On April 30, 2013, Mayor Dominic Sarno selected MGM Springfield as the winning proposal for the City of Springfield, defeating the Penn National proposal for the north end of the city, and on July 16 Springfield voters approved the casino application, making MGM Springfield the state's first proposal to win voter approval in its host community. MGM was then in a three-way race with Hard Rock's West Springfield proposal and Mohegan Sun's Palmer proposal. On September 11, 2013, West Springfield voters voted to block the Hard Rock proposal, leaving only MGM and Mohegan Sun in the race for the license. MGM Springfield won the bid for the Western Massachusetts license on November 6, 2013, when Palmer voters blocked the Mohegan Sun proposal, leaving MGM Springfield as the only Western Massachusetts proposal to win voter approval. (Had either Hard Rock or Mohegan Sun won voter approval, the state's gaming commission would have had to make the final decision.)
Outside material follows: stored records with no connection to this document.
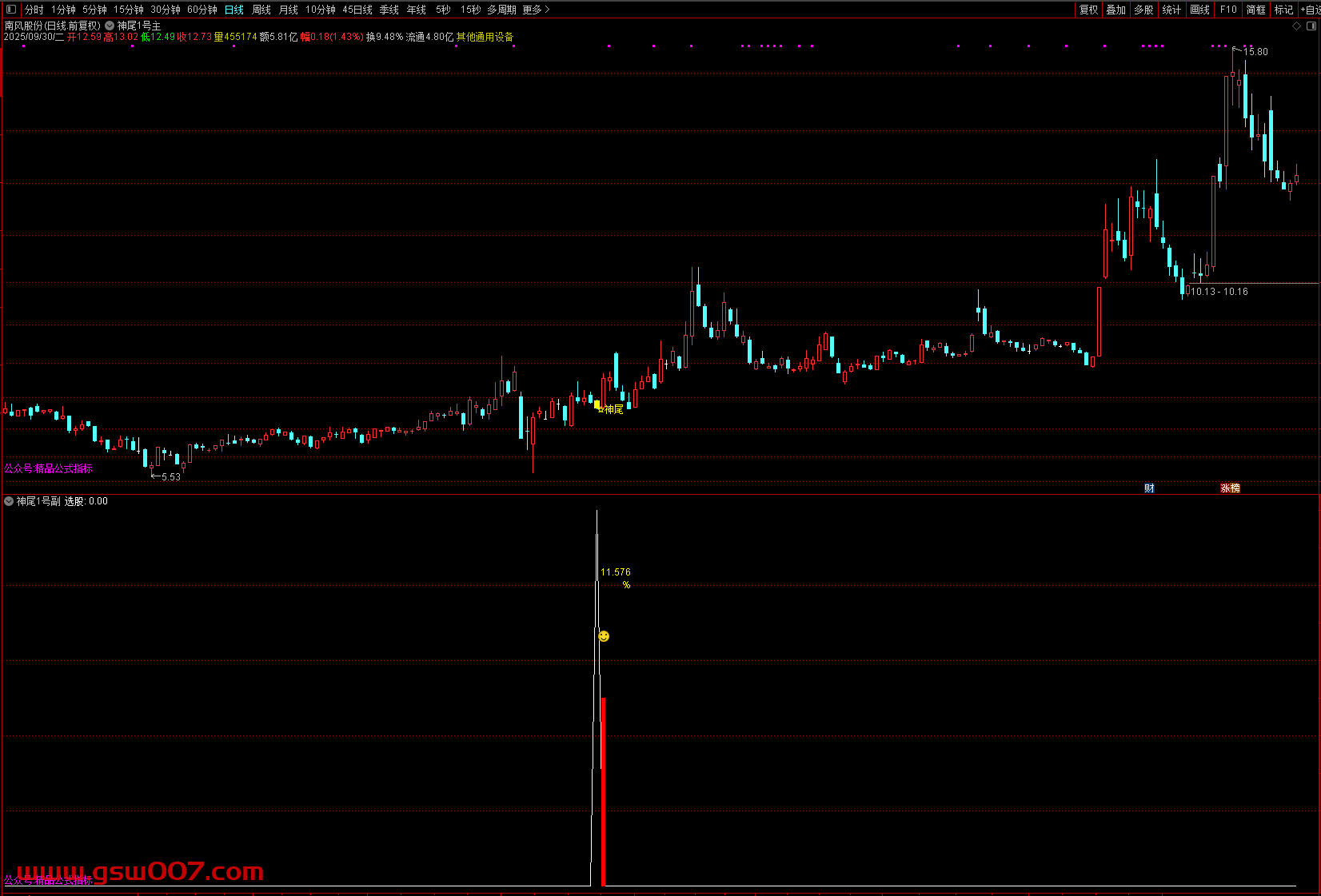Open the 画线 drawing tools
The height and width of the screenshot is (896, 1321).
(1199, 10)
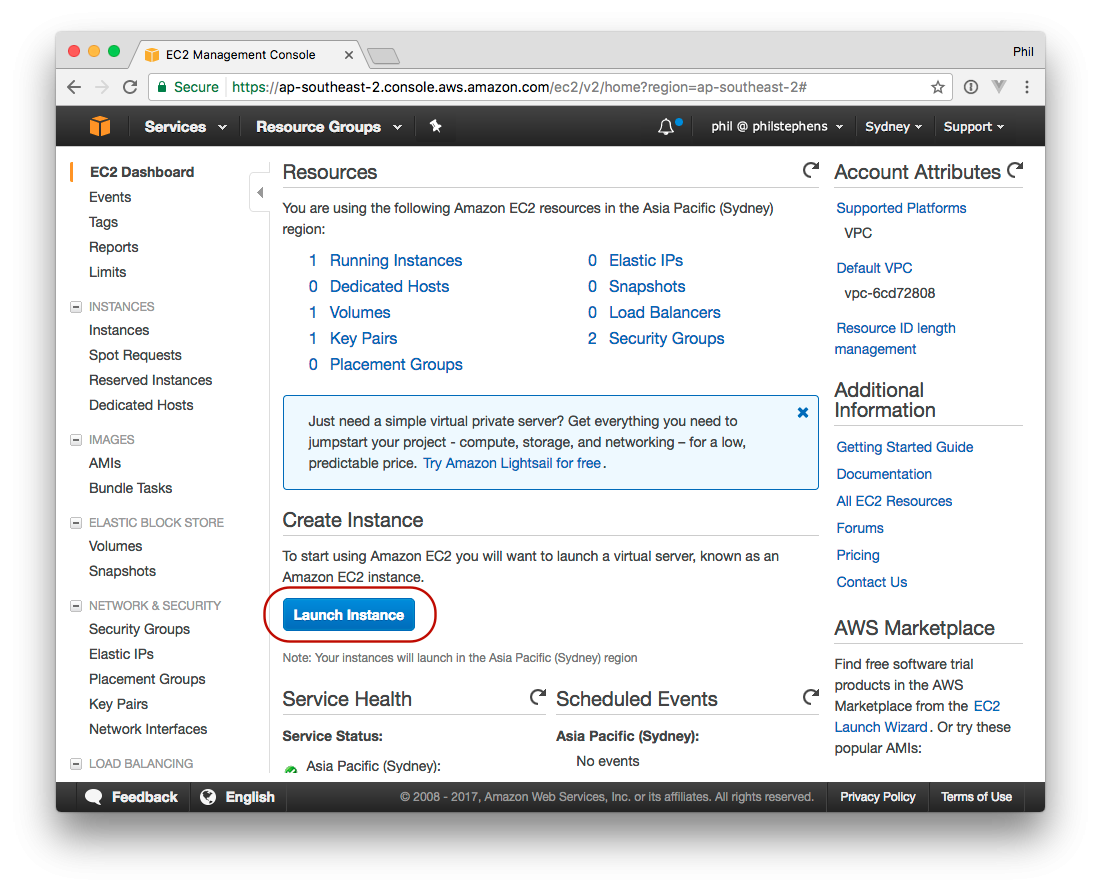1101x892 pixels.
Task: Select Security Groups in the sidebar
Action: [x=139, y=629]
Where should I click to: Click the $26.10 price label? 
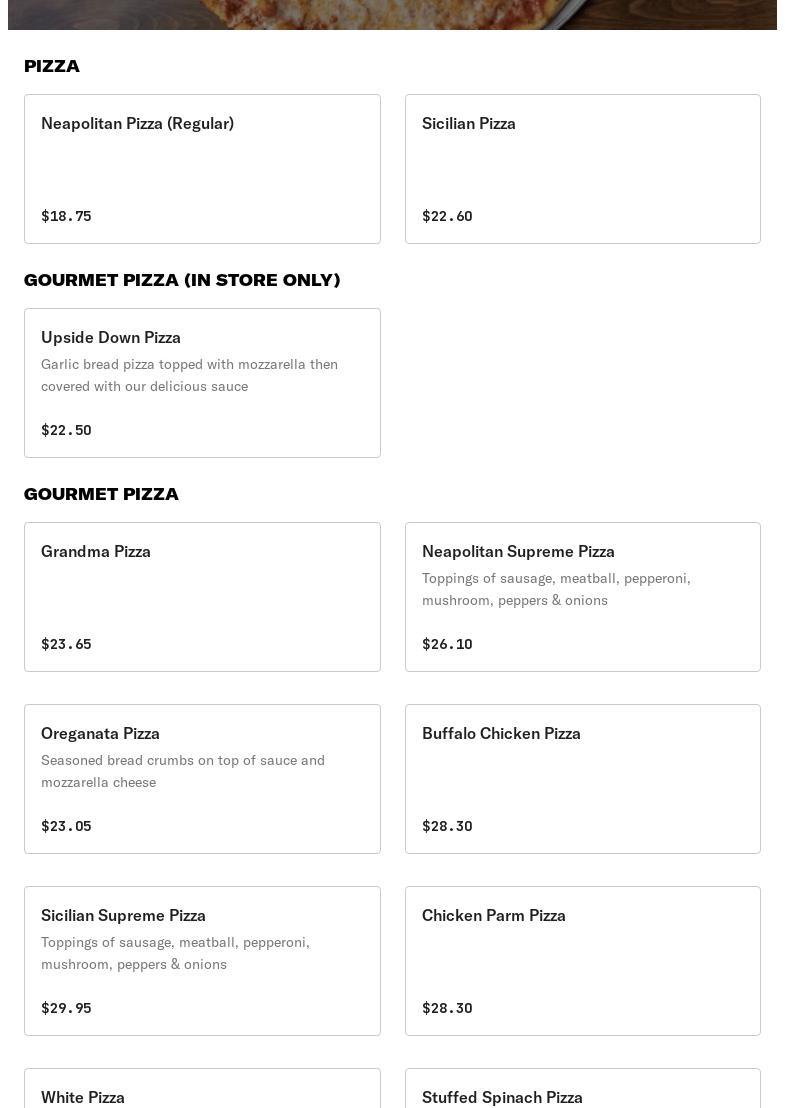447,644
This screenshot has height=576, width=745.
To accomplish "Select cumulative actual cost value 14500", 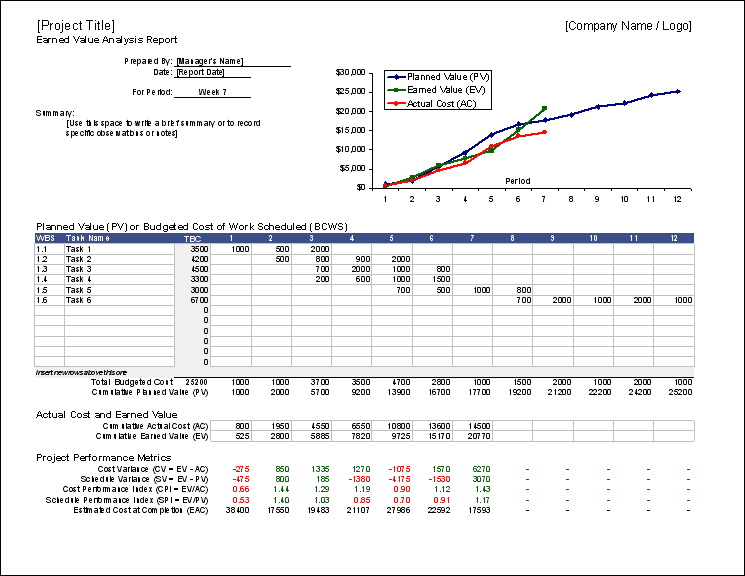I will click(480, 425).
MGM officially received the license on June 13, 2014. It joined two other license winners: Penn National, which was awarded the slot parlor license, and Wynn Massachusetts, which was awarded the Eastern Massachusetts Region A casino license. As of November 6, 2014, it received its Region B license and is expected to open in 2018.

On November 4, 2014, a referendum attempting to ban casinos in the state failed. The plan for the construction of the casino at the time would have required the demolition of some buildings in downtown, including the partial demolition of one on the National Register of Historic Places.

MGM design

On September 22, 2015, MGM unveiled a redesigned site plan for the project, abandoning the 25-story glass-facade hotel on State Street in favor of a 6-story hotel on Main Street. The changes also included the reduction of the parking garage by one floor and the market-rate apartments being moved off-site.

MGM has pledged to create about 3,000 permanent jobs to benefit the local community. The company announced that it would have various job descriptions available, including security officer, assistant executive housekeeper, food and beverage manager, host person, 21 dealer, concierge, assistant front desk manager, front desk clerk, and housekeeper, a spokeswoman gave as some examples.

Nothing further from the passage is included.